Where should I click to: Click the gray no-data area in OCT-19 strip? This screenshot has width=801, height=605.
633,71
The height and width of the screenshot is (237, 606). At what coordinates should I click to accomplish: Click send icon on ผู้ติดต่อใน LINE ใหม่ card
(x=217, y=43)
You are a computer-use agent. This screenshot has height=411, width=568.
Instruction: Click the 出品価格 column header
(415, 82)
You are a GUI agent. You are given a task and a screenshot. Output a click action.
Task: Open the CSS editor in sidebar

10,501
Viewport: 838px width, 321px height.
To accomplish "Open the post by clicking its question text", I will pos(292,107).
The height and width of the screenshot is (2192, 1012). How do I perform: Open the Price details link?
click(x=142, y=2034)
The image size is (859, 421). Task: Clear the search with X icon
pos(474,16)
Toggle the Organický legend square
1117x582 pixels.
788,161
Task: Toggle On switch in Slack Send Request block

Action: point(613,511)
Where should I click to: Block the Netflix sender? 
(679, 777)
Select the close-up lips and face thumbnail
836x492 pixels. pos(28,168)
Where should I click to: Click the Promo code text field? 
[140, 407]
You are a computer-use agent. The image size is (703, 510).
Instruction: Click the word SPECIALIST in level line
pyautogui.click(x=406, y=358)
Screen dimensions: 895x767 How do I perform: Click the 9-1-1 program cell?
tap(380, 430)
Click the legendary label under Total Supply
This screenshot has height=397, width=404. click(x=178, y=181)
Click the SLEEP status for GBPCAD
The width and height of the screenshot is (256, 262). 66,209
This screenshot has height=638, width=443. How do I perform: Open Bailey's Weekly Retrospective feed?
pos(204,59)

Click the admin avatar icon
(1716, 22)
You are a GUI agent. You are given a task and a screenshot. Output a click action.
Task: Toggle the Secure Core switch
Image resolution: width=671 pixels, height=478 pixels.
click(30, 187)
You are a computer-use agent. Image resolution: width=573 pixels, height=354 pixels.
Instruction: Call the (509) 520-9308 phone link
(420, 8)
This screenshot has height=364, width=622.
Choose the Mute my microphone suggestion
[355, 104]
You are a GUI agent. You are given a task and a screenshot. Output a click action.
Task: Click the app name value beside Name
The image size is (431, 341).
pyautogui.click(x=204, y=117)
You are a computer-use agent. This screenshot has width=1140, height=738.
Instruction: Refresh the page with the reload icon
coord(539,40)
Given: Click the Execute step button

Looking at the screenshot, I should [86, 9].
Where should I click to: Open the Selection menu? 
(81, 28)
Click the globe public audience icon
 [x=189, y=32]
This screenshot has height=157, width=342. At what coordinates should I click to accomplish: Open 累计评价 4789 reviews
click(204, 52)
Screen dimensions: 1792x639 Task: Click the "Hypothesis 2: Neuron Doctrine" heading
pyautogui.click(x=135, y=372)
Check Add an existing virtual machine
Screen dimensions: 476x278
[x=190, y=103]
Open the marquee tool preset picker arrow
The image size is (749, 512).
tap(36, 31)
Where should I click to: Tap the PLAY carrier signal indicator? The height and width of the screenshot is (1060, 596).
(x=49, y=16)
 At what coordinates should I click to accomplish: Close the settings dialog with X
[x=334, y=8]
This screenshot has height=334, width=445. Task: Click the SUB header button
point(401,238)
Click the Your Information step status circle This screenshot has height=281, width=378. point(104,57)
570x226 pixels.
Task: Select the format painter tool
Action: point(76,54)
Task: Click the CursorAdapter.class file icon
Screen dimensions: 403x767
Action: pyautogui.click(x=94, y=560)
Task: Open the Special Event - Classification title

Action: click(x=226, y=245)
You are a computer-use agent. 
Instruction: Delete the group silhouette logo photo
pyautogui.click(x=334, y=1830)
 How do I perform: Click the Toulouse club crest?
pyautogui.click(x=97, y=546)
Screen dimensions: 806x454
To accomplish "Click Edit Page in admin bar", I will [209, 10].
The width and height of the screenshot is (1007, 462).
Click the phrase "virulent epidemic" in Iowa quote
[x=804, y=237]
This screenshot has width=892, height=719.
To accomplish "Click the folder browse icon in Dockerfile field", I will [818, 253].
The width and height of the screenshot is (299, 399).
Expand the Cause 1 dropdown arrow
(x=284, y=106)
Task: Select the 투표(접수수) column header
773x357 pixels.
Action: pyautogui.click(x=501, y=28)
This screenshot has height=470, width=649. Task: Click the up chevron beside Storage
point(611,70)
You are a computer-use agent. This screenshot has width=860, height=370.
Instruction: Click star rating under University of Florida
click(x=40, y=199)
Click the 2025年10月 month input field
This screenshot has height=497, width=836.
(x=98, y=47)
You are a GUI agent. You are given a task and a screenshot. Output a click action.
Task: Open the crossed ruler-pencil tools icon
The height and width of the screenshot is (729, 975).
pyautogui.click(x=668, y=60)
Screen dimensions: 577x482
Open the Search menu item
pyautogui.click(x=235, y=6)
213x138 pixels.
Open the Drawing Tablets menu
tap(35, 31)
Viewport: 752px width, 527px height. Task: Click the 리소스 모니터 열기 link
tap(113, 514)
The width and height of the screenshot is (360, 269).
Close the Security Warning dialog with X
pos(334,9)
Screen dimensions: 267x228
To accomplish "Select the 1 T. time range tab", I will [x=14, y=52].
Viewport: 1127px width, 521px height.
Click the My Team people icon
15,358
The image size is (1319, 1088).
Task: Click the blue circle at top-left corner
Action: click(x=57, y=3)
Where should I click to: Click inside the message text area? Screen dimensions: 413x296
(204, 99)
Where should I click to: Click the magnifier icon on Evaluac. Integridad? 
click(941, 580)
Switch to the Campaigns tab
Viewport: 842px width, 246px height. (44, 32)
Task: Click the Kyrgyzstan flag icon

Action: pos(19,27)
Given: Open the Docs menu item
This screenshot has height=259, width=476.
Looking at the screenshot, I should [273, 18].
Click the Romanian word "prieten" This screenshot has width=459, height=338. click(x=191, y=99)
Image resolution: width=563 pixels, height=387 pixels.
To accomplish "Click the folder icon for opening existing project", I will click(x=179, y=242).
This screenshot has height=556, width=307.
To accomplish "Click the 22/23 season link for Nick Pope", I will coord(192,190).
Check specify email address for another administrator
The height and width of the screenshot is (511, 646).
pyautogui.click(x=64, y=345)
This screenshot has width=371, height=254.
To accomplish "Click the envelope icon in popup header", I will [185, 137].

━━━━━━━━━━━━━━━━━━━━

▶ **What the task requires**
Going through the entries above line by line, work out how many lines include the word "agent". Only the number is required.

▶ **Written response**
10